Daniel Radcliffe has signed on to join Channing Tatum and Sandra Bullock in action romantic comedy The Lost City Of D.
Adam and Aaron Nee are directing from a script by romcom veteran Dana Fox (The Wedding Date, What Happens in Vegas), with the original idea coming from Horrible Bosses‘ Seth Gordon.
The film was first announced last October. Paramount was looking to re-team Bullock with Ryan Reynolds after their successful pairing in 2009 romcom The Proposal. When Reynolds wasn’t able to do the film, Tatum was brought on board as a more than capable substitute.
The film will follow Bullock’s reclusive romance novelist who gets stuck on a book tour with the airhead cover model from her latest release. However, a kidnapping attempt throws the two headfirst into a jungle adventure. Radcliffe will play the villain in what sounds very Romancing The Stone-esque.
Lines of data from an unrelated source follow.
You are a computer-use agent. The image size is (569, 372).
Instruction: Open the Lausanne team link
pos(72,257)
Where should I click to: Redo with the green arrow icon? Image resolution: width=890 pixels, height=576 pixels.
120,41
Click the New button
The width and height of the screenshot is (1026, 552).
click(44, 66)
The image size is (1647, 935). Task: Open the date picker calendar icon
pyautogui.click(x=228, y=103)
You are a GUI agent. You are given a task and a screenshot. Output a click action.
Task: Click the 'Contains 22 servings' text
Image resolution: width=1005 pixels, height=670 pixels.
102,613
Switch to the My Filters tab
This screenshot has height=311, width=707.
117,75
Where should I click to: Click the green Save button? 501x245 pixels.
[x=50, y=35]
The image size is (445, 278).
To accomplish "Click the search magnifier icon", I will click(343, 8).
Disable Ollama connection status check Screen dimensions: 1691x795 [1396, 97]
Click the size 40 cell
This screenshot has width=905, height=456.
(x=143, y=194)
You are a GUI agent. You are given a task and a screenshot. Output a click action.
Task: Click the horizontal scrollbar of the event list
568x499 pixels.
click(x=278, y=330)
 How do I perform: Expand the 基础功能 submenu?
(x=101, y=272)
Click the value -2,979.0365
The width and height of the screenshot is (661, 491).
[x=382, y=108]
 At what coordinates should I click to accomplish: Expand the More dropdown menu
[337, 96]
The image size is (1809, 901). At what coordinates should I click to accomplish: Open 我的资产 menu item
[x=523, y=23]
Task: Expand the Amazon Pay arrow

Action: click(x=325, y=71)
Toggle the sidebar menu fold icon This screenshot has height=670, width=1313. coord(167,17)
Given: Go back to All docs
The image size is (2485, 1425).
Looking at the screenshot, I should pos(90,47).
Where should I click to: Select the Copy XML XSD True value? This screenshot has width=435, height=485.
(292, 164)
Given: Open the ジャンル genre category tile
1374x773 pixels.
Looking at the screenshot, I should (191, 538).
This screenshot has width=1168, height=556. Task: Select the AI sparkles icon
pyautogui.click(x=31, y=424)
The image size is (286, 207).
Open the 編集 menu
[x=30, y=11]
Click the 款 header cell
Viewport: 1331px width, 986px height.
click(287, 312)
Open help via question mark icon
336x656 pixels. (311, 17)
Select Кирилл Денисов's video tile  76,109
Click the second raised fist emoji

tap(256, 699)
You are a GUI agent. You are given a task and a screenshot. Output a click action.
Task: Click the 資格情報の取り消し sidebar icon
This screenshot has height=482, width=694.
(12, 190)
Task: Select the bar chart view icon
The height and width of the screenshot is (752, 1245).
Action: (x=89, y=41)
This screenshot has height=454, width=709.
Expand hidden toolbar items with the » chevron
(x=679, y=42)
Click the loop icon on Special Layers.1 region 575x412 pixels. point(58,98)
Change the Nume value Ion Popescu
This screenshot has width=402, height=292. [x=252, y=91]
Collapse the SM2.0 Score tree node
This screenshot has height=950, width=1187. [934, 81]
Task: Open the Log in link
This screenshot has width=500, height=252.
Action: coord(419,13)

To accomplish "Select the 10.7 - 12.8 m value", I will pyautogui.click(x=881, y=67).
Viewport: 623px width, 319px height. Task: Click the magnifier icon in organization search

The Lost City Of D – a totally bizarre title by the way, since it’s presumably riffing on James Gray‘s 2016 film The Lost City Of Z? A great movie but not exactly one that’s stuck in the pop culture conscience enough to warrant a parody title – is reportedly a high priority project for Paramount.
Bullock has scaled back her onscreen appearances over the last decade, so when she’s on board to star in something, the studio is going to take it seriously. She is also producing the film.
This is another Radcliffe role where it’s clear he’s trying to get away from being typecast as Harry Potter as much as possible. In recent years he’s played a corpse, a computer programmer with guns bolted to his hands, an FBI agent who infiltrates a Neo-Nazi gang, and a South African political prisoner. No magic wands anywhere to be found there.
The Lost City Of D sounds like the kind of romantic adventure rarely seen on the big screen nowadays, so it could be a breath of fresh air for audiences. Perhaps that’s why Bullock is invested enough to not only star in an era where she’s picking her projects carefully, but also produce.
Radcliffe’s latest role was as aforementioned anti-apartheid political prisoner Tim Jenkin in Escape From Pretoria. This is his only announced film role in the works at the moment. Prior to the pandemic, he had been spending time playing Clov in an adaptation of Samuel Beckett‘s play, Endgame.